Please extract the stretch of rows from the very start through the line containing "tap(746, 149)", including that line, and copy those lines verbatim. Leave the pictures out of your answer.

*** EXTRACTED MATERIAL

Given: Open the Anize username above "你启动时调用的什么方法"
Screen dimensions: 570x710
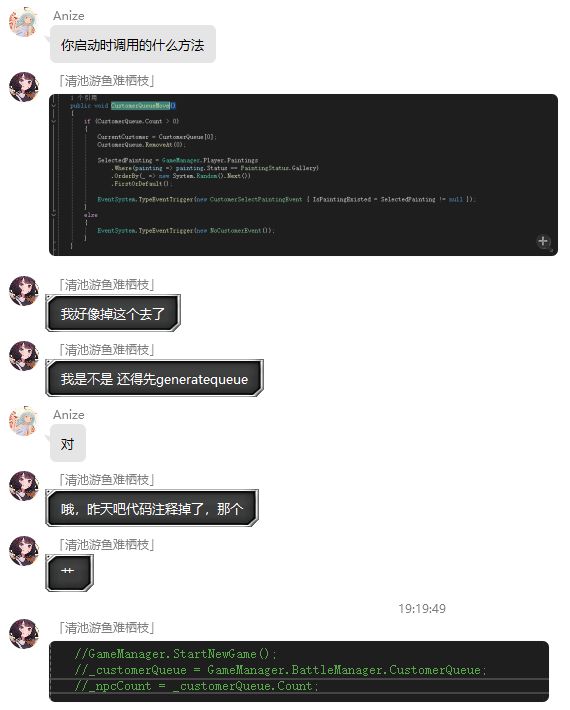Looking at the screenshot, I should coord(69,16).
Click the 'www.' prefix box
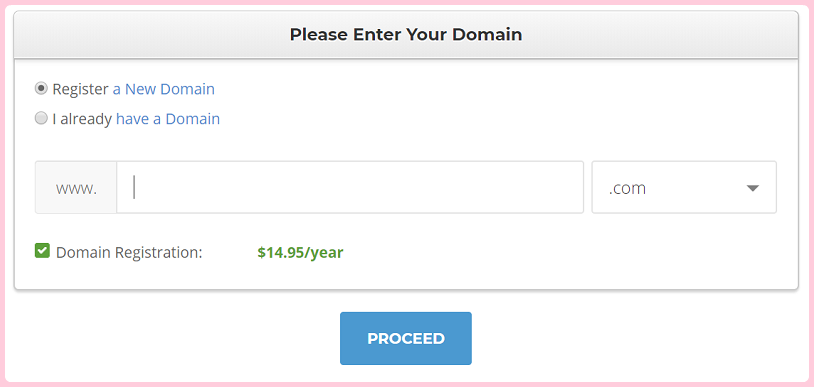The image size is (814, 387). coord(76,187)
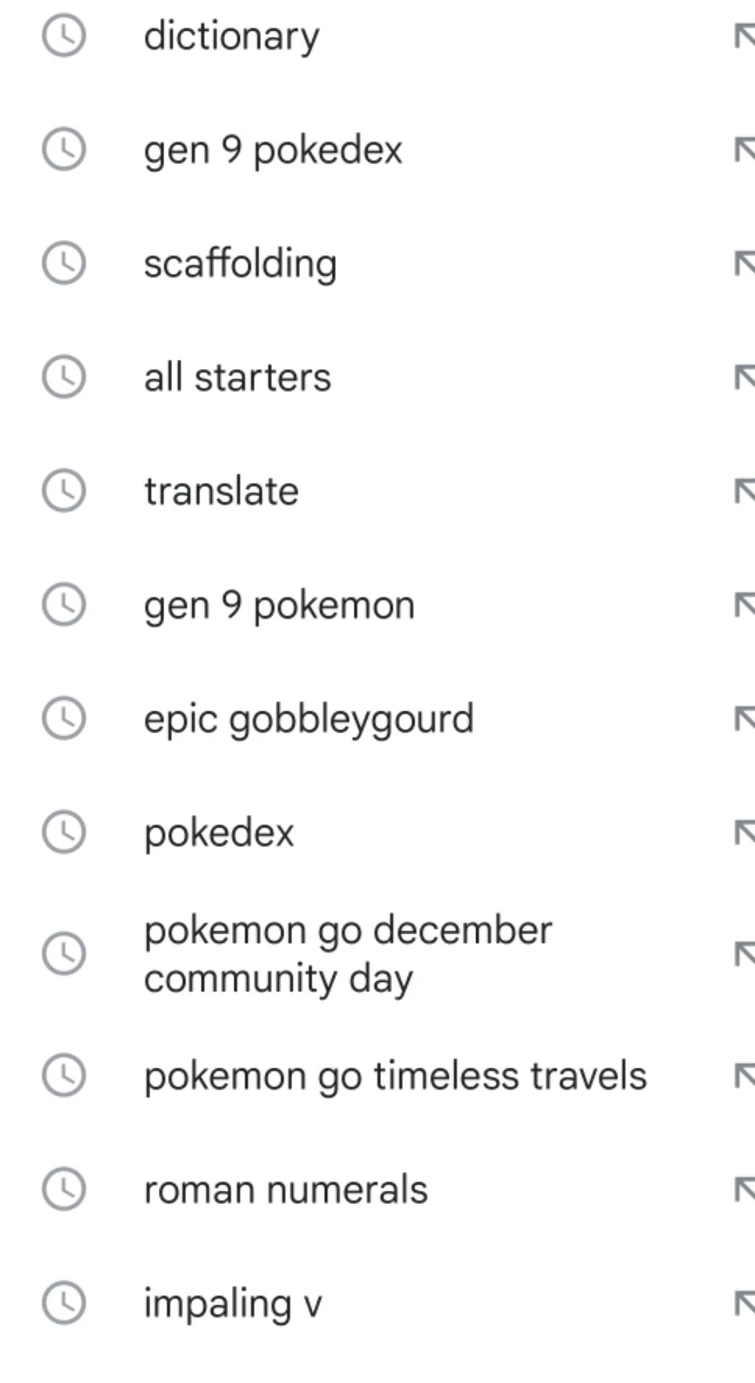Tap the insert arrow beside gen 9 pokedex
The height and width of the screenshot is (1383, 755).
tap(746, 149)
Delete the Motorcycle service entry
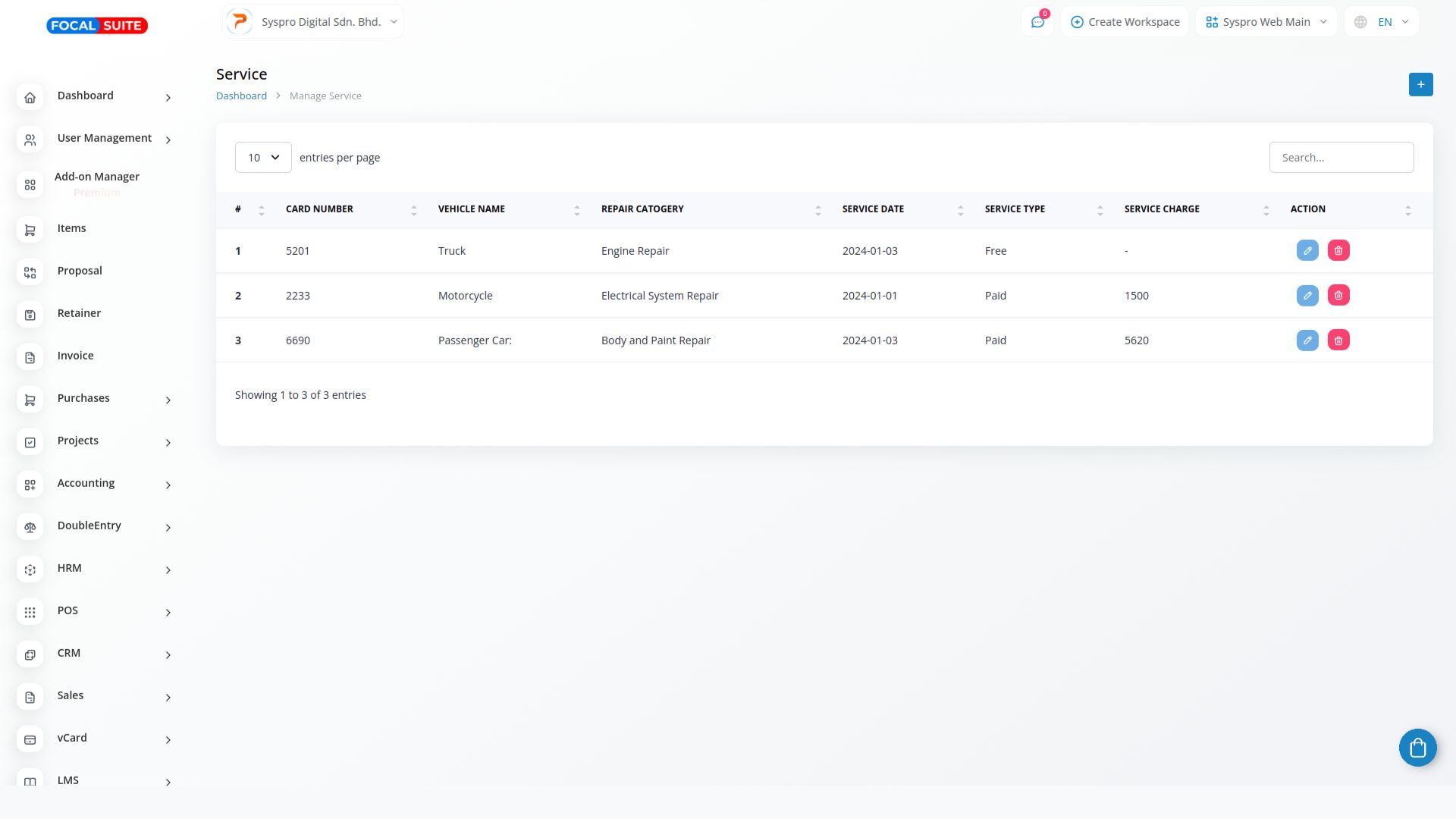The height and width of the screenshot is (819, 1456). point(1338,296)
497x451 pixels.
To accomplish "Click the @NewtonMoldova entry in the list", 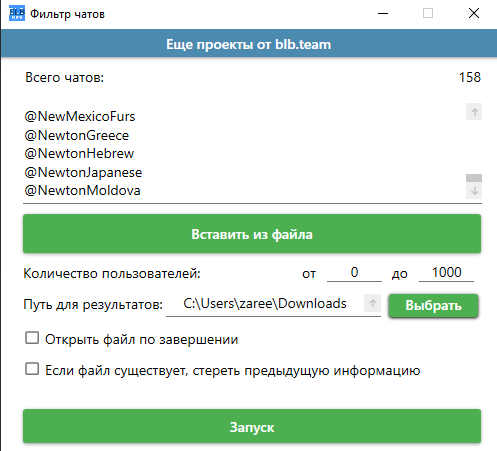I will click(82, 190).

******

## TASK ANSWER
Given: Open the Anize username above "你启动时调用的什么方法"
Screen dimensions: 570x710
Looking at the screenshot, I should coord(69,16).
Click the 'www.' prefix box
The image size is (814, 387). coord(76,187)
Tap the insert arrow beside gen 9 pokedex
The height and width of the screenshot is (1383, 755).
tap(746, 149)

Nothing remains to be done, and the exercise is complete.